The blog post here: https://raid6.com.au/posts/fs_ext4_external_journal_caveats/

is not generally true. What journal_async_commit does is convert the sequence:

1. write journal blocks
2. cache flush
3. write journal commit block
4. cache flush

... to:

1. write journal blocks
2. write journal commit block
3. cache flush

This tends to make a lot of difference on HDD's from a performance perspective, because a cache flush commands are so expensive. On an SSD with a competently implemented flash translation layer (FTL), it shouldn't make much of a difference from a performance perspective, and it shouldn't hardly any difference from write endurance perspective.

The way flash works is that flash chips are organized into erase blocks, which might be say, 64k. This is the minimal size must be erased as a unit. Once an erase block is cleared (which is the slow operation) it can be written a flash page (typically 4k in size) at a time. Once a flash page is written, it can't be erased except by erasing the entire erase block. If most of the erase blocks are filled, either with real data, or with garbage (former data contents which have been superceded), then it might be necessary to copy the still-used data contents to other erase blocks, so that an erase block can be emptied so it can be erased. If it is necessary to do those extra copies before the erase block can be rebase, this is cause of the "write amplifification" effect.

However, doing an extra CACHE FLUSH operation (which is what journal_async_commit eliminates) should not make any difference on any competently implemented FTL on a normal SSD.
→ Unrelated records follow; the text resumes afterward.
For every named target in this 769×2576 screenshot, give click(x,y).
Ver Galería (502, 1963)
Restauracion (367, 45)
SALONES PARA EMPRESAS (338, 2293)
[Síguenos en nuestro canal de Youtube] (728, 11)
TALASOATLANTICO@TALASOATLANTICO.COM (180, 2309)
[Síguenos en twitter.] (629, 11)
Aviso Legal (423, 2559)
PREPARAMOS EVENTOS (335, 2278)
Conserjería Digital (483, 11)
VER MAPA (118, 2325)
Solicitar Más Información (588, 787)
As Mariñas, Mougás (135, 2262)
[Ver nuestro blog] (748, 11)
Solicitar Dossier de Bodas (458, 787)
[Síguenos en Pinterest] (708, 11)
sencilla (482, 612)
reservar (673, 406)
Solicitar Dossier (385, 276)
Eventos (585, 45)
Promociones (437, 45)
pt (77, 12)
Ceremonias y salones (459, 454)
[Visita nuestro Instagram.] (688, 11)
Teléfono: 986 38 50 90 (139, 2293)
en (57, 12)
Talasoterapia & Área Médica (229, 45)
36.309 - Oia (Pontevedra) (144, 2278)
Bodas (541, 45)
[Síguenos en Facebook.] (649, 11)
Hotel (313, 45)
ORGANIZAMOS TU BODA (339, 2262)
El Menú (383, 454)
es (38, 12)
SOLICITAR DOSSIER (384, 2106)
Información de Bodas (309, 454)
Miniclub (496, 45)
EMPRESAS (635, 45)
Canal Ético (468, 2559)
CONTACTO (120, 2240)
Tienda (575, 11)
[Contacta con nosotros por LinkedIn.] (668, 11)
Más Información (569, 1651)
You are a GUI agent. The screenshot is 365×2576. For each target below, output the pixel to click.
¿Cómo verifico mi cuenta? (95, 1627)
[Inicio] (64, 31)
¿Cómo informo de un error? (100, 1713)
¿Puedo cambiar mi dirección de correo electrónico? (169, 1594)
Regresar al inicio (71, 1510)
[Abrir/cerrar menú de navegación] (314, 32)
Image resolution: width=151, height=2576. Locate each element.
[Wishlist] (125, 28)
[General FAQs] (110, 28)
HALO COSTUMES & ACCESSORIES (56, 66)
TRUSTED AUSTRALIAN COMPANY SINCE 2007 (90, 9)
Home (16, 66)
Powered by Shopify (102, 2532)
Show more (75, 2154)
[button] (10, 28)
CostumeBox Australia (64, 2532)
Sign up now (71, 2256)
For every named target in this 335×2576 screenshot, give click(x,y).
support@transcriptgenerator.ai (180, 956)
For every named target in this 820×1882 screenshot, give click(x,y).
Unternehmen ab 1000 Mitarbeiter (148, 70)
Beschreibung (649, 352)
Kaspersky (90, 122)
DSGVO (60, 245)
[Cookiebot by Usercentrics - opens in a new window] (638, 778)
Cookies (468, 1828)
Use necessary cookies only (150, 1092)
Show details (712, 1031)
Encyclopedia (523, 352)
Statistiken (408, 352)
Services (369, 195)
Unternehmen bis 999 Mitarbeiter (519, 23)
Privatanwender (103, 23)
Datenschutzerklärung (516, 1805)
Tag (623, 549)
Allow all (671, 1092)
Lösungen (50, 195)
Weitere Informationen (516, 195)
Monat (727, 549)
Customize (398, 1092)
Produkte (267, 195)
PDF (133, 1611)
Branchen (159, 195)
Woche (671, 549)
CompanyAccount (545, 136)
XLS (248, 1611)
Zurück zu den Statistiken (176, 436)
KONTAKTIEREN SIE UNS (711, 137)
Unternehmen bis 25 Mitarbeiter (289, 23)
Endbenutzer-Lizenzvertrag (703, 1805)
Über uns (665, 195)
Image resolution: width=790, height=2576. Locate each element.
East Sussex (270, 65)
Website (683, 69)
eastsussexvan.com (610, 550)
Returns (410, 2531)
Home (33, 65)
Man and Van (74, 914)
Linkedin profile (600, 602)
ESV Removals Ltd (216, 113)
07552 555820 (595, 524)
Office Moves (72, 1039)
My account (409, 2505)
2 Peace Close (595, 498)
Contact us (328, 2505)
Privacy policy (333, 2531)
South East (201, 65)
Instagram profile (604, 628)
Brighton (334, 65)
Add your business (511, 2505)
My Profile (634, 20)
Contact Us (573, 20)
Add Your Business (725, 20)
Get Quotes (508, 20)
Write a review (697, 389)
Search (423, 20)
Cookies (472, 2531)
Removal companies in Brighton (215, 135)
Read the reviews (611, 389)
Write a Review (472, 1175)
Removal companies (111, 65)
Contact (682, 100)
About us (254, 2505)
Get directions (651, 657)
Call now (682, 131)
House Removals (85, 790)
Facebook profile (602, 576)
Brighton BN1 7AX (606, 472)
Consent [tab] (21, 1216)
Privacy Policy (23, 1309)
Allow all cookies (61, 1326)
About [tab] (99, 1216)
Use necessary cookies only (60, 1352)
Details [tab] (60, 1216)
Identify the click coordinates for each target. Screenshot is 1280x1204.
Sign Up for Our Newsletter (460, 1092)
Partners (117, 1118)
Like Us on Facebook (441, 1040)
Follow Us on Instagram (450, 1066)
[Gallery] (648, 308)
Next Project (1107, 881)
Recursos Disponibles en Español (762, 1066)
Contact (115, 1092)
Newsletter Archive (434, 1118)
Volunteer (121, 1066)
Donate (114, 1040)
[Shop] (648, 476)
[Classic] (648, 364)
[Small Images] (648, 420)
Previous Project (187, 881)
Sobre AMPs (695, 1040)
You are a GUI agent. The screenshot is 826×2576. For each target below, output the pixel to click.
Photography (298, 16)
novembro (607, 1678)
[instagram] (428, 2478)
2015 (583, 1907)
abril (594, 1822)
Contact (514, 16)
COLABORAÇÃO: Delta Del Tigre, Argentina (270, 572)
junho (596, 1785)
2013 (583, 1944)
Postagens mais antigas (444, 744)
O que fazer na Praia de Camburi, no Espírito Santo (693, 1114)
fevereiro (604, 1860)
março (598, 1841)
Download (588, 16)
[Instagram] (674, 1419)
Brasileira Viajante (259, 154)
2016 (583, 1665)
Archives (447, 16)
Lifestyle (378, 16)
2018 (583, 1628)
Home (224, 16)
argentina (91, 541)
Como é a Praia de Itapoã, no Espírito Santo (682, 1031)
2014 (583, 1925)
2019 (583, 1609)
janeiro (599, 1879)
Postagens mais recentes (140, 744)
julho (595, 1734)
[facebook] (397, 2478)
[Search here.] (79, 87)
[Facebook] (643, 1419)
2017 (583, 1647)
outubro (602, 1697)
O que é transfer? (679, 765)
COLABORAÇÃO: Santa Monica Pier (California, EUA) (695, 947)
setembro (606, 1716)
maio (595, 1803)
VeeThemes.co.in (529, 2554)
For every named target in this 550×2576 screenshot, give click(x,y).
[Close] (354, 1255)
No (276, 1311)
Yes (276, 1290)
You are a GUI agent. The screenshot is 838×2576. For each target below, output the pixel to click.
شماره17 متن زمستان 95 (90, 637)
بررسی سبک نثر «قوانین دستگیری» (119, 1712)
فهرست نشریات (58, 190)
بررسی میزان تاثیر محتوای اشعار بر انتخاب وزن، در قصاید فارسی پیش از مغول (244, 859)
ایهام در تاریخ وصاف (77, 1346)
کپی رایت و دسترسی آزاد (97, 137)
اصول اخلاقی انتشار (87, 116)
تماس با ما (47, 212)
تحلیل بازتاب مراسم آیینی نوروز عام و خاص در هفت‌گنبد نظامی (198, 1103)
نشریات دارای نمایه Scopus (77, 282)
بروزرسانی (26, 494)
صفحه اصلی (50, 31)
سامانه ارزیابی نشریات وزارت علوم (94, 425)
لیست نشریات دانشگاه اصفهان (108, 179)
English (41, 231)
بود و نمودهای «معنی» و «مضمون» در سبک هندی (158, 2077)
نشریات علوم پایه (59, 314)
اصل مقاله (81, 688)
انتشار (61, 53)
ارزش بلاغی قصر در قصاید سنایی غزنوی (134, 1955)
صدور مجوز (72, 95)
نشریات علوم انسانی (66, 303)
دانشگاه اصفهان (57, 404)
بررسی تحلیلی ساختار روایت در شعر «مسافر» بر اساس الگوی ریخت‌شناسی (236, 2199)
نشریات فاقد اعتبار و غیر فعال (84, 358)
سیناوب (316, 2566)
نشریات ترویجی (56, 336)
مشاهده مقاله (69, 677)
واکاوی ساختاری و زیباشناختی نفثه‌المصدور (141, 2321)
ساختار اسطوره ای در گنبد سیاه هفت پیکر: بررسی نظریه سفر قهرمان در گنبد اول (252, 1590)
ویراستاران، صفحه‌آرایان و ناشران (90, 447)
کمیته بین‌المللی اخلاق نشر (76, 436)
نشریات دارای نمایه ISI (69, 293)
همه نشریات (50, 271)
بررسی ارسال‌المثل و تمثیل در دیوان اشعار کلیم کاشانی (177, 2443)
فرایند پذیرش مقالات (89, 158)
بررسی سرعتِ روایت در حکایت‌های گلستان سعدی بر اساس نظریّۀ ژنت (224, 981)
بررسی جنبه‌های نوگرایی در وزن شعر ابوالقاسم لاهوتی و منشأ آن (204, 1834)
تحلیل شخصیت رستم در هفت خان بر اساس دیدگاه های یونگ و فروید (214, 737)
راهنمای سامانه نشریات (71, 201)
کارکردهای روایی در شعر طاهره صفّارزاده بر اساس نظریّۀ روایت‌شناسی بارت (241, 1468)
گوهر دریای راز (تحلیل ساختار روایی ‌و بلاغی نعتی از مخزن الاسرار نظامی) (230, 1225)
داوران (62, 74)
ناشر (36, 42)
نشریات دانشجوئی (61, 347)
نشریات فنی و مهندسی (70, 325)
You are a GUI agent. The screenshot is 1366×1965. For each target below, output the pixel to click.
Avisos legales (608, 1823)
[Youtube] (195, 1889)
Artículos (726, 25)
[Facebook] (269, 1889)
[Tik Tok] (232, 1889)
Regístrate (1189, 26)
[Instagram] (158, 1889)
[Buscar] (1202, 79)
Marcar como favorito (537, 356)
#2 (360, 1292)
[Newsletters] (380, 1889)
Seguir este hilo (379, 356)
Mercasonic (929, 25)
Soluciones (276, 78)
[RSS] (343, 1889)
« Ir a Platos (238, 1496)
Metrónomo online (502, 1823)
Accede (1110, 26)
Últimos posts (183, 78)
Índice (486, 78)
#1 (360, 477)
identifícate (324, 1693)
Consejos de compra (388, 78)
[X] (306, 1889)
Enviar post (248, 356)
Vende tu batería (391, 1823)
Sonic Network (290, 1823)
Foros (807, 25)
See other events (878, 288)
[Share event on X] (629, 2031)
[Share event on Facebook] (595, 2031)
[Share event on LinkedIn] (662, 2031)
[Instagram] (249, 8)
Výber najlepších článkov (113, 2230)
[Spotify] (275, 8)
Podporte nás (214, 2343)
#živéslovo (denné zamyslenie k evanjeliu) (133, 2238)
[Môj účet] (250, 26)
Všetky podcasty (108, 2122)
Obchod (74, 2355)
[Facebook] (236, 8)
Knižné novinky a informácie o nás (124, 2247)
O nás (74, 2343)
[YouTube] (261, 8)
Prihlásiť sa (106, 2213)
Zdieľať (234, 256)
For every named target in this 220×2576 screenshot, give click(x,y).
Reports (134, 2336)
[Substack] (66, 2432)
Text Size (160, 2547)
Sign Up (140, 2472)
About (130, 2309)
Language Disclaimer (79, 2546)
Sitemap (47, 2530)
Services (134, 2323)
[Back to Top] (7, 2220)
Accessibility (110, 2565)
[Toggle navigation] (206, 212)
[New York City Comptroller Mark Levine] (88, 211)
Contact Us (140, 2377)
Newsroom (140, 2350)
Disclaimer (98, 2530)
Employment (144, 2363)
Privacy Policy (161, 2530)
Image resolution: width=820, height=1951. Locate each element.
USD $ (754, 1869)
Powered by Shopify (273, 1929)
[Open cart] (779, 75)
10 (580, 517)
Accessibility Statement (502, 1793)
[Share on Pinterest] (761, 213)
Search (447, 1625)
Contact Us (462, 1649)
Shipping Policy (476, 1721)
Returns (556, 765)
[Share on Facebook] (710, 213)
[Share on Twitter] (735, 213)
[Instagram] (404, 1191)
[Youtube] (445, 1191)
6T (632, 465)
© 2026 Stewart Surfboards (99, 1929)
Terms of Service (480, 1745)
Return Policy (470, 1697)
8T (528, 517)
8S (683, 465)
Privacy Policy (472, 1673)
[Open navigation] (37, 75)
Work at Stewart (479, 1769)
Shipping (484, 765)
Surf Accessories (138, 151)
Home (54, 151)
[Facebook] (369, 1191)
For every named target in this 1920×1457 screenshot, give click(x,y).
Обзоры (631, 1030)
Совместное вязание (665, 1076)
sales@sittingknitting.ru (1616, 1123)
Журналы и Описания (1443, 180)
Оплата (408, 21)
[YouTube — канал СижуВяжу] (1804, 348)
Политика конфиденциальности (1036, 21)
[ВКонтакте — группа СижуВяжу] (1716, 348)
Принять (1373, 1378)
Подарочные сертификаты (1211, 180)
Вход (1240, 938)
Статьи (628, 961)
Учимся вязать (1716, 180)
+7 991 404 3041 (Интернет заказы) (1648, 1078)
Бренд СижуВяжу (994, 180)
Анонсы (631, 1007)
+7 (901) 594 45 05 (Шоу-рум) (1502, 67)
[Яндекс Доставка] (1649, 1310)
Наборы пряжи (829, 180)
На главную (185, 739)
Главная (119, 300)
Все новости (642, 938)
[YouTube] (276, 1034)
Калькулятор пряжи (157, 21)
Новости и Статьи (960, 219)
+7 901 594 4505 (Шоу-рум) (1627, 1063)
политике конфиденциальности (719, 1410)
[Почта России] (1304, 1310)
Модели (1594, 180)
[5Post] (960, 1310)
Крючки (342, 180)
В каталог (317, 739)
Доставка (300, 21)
The place where it make a difference is on what gets referred to as "cost optimized" flash in polite company, or "crap flash" by more honest engineers. You will most often find this in eMMC flash or SD cards found in the cash register aisle of Micro Center (assuming of course, that you actually get honestly labelled flash as opposed to a SD card claiming to have 1G of flash, but which is only backed by 16 MB of flash --- such that the 16MB + 4k write will end up overwriting previously written data). In these "cost optimized" flash, the FTL may end up mapping each 64k erase page to a 64k LBA address space. In that case, a 4k write followed by a cache flush will end up being the equivalent of a 64k flash erase/write. In the even more awful "crappy flash", each 64k erase block is direct mapped to a 64k LBA address space. In that case, if you are constantly overwriting any portion of the flash (either the FAT table for FAT file systems, or the journal in ext4), then those erase blocks will get worn out first --- and once they are worn out, the flash device becomes broken.

But I emphasize that this is really only a problem for crap flash. For a normal SSD with a competent FTL, the use of journal_async_commit (or not using journal_async_commit) should not make any real difference to how long your flash device lasts.